Und dann also, während das Spitalpersonal vor lauter Arbeit kaum mehr zur Ruhe kam, brechen den KünstlerInnen und anverwandten Berufsleuten sämtliche Auftritte und damit verbundene Aufträge weg. Kein Applaus – und für viele nicht mal mehr Spaziermünz. Nach einer gewissen Zeit reicht vielen selbst für die Wohnungsmiete das Geld nicht mehr. Festangestellte erhalten zwar weiter ihren Monatslohn oder (bei Kurzarbeit) einen grösseren Teil davon; und für Selbstständigerwerbende wurde notfallmässig ein Coronaerwerbsersatz eingerichtet. Für sogenannt Freischaffende aber, die als Unselbstständige von Kurzanstellung zu Kurzanstellung und von Auftrag zu Auftrag rennen, gibt es im Fall eines längeren Erwerbsausfalls bis heute nur eine Ausflucht: Sozialhilfe.

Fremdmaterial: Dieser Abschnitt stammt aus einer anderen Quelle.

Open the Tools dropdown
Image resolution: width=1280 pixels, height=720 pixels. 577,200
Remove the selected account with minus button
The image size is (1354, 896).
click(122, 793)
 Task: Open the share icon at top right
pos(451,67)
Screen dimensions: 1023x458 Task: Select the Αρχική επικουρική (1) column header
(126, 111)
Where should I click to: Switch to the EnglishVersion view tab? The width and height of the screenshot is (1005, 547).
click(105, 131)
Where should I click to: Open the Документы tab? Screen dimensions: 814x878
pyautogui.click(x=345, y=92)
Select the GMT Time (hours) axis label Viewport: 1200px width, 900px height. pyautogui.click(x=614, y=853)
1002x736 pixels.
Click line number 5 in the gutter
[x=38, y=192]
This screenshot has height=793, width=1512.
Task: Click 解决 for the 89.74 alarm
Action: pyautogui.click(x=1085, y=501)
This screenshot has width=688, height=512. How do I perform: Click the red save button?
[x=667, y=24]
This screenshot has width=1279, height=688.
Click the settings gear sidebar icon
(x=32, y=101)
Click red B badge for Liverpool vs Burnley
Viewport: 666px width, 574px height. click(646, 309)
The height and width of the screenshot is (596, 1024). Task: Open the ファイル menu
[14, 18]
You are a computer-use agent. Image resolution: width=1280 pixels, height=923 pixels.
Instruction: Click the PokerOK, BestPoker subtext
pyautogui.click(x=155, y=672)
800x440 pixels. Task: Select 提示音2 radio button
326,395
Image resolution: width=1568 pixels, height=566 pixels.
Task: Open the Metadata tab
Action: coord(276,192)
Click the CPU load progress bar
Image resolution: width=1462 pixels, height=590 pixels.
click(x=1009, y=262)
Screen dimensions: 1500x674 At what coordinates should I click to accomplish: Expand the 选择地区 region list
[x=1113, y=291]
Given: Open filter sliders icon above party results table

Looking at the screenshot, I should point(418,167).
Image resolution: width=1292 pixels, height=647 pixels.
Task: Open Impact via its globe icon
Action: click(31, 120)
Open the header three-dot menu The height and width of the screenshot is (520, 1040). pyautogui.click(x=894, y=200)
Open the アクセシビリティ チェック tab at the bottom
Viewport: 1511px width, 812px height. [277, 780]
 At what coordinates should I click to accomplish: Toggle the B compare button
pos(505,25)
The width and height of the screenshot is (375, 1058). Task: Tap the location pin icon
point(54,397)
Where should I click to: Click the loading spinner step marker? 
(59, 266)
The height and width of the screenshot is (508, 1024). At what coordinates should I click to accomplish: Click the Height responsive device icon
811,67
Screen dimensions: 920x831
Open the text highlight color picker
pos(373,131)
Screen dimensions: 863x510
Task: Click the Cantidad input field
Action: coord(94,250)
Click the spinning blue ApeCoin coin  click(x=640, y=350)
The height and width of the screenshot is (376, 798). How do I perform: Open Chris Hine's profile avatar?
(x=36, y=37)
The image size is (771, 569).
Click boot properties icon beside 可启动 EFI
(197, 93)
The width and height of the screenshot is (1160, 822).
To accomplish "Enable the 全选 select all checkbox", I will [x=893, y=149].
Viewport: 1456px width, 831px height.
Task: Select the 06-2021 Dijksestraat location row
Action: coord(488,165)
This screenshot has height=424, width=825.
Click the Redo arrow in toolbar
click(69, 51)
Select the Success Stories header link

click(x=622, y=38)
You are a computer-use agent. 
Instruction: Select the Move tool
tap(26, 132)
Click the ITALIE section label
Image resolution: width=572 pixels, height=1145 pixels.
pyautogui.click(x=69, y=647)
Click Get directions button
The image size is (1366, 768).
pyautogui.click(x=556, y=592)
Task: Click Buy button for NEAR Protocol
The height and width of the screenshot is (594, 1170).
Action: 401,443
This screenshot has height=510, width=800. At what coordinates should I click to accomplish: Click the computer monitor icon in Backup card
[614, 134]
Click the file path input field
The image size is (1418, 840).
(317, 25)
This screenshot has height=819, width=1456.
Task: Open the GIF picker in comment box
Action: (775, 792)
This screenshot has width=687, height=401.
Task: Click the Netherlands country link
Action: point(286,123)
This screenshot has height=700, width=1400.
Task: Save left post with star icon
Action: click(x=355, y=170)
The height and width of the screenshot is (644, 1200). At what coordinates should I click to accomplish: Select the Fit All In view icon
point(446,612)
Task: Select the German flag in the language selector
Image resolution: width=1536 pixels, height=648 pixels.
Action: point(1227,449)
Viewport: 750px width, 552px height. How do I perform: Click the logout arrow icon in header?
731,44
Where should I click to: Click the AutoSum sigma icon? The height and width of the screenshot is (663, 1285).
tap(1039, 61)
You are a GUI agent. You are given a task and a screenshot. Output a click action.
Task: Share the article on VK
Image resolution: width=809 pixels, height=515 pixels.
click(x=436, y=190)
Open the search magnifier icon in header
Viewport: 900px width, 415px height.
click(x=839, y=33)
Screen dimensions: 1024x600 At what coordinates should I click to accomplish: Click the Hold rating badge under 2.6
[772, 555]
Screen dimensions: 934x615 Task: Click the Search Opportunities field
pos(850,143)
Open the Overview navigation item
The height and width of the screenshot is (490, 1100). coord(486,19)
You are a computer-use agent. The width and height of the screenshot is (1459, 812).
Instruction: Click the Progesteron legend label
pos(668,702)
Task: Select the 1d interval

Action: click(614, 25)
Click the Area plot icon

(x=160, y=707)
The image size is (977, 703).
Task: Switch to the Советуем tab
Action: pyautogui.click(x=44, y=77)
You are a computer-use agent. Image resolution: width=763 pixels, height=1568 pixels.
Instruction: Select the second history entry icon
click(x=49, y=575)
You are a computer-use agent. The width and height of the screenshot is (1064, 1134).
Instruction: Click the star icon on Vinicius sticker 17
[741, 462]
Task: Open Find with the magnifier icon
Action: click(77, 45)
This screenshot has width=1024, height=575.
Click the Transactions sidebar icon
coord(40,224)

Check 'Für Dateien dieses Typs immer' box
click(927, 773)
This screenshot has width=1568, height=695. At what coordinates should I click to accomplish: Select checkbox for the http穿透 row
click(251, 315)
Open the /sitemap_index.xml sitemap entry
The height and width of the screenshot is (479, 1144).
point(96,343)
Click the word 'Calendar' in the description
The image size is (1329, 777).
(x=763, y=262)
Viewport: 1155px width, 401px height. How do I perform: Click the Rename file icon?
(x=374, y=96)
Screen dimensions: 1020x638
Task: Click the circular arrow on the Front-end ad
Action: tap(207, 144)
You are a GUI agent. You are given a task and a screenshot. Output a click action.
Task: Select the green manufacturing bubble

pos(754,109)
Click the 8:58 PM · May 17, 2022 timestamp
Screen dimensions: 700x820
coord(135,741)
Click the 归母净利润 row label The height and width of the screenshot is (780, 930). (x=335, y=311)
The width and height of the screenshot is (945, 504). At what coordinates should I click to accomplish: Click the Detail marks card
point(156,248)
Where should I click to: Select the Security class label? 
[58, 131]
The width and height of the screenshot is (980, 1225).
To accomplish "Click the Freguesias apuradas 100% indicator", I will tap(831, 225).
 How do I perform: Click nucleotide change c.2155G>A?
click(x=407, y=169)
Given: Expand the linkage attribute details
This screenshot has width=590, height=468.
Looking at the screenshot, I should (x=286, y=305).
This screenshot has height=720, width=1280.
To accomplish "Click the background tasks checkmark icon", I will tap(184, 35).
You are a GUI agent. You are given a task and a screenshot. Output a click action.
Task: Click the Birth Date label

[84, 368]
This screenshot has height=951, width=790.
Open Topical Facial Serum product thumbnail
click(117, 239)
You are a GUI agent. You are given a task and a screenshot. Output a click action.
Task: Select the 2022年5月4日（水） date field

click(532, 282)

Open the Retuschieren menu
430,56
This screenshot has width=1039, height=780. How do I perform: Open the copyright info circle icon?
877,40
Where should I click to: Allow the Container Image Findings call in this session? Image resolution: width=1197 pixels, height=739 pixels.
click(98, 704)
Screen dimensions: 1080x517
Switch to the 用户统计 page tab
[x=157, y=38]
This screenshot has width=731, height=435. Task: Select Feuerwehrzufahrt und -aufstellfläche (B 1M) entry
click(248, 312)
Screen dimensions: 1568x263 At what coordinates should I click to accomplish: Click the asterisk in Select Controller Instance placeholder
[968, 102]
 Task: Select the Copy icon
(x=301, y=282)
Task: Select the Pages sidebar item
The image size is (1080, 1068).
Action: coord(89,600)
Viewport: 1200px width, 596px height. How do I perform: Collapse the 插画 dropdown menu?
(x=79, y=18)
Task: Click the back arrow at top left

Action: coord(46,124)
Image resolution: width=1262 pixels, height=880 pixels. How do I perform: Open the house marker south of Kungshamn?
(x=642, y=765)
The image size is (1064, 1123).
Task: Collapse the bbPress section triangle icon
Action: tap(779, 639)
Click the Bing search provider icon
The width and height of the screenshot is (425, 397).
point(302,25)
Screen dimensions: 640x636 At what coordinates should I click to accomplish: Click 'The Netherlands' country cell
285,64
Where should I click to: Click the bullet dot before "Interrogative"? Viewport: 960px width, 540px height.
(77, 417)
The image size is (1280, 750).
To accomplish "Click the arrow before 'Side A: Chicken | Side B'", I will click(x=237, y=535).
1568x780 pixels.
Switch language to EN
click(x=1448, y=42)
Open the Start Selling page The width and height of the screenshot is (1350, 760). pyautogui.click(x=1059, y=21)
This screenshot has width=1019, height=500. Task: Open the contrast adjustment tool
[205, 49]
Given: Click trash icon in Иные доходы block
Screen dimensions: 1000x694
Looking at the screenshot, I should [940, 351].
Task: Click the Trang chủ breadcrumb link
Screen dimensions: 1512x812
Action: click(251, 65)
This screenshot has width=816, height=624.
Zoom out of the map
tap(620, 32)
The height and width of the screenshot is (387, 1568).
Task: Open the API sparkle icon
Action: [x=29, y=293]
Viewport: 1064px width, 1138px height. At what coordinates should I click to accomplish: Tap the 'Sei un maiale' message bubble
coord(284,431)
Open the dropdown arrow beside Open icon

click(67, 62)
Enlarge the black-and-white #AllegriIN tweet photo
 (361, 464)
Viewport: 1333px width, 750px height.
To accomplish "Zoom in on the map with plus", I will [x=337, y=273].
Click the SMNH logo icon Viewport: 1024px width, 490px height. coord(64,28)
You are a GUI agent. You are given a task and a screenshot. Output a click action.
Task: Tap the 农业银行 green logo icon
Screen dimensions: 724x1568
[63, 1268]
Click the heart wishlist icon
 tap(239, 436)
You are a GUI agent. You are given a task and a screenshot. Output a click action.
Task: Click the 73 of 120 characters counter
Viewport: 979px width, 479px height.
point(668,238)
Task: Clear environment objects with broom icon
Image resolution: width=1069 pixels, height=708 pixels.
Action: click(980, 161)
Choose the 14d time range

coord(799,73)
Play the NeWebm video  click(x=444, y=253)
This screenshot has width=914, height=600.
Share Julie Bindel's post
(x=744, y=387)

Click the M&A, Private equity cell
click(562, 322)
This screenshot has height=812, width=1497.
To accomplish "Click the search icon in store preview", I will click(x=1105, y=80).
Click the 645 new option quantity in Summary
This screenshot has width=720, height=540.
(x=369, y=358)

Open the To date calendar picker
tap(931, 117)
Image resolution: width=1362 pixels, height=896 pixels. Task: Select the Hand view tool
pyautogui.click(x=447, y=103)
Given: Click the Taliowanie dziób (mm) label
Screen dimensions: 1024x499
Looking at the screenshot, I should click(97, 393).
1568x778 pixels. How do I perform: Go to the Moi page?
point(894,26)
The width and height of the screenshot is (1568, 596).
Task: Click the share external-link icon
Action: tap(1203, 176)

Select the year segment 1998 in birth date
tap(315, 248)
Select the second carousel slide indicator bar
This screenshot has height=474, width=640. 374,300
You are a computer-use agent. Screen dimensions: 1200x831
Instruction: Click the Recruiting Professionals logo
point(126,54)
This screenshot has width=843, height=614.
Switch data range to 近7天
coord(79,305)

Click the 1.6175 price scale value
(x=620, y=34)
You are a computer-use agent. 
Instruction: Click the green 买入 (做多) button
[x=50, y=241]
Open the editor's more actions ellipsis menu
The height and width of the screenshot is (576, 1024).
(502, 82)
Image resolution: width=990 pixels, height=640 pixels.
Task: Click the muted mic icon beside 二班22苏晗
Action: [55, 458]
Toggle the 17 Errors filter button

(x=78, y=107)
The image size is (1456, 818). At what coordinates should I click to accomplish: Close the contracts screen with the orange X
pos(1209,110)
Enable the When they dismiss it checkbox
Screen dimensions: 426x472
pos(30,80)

In diese Lücke fallen längst nicht nur Kulturschaffende. Allerdings sind sie so etwas wie die Avantgarde der Freischaffenden, schliesslich hat sich dieser zunächst durchaus attraktiv erscheinende Status ab den achtziger Jahren nicht zuletzt in der freien Szene herausgebildet.

Nun aber offenbart sich, wie realitätsfremd das Sozialversicherungssystem ist: So hat zum Beispiel eine Schauspielerin, die im Lauf der letzten 24 Monate von mehreren Theatern angestellt war und daneben den einen oder anderen Sprechauftrag erfüllte, noch immer nicht sicher Anspruch auf Arbeitslosengeld – dann nämlich, wenn sie in diesen 24 Monaten insgesamt nicht mindestens 12 Monate eine beitragspflichtige Tätigkeit ausgeübt hat und daher kein regelmässiges Einkommen vorweisen kann. Wer fleissig arbeitet, aber unregelmässig verdient, wird von der Arbeitslosenkasse ausgeschlossen.

Die Kulturverbände fordern nun vom Bundesrat, auch Freischaffende in den Massnahmen zur Unterstützung von kulturellen Kleinbetrieben und Selbstständigen zu berücksichtigen, die er dem Parlament im Covid-19-Gesetzesentwurf bald vorlegen wird. Dass das bis jetzt nie ernsthaft zur Debatte stand, zeigt, wie wenig die Arbeit all jener geschätzt wird – und dazu gehören auch all die gestalterisch und technisch tätigen Berufsleute hinter den Kulissen –, die die kulturelle Vielfalt am Leben halten. Oder wirkt da noch immer die zynische Vorstellung, nach der hehre Kunst nur aus irdischem Leid erwachse?

Wann, wenn nicht jetzt, wo dieser Missstand so klar zutage tritt, besteht die Gelegenheit, ein nachhaltiges Finanzierungsmodell zu erarbeiten? Dazu bräuchte es allerdings einen doppelten Abschied: erstens von der zunehmend marktwirtschaftlich geprägten und produktfixierten Kulturpolitik. Und zweitens vom unzeitgemässen Sozialversicherungssystem.

So gesehen könnte die Coronakrise auch eine Chance sein: Eine Gesellschaft, die weiss, dass kulturelle Substanz nicht erst im Rampenlicht entsteht, sondern oft über viele Wochen in stillen Kammern, Werkstätten und Proberäumen gedeiht, lässt ihre KünstlerInnen nicht ohne Netz ins Elend fallen.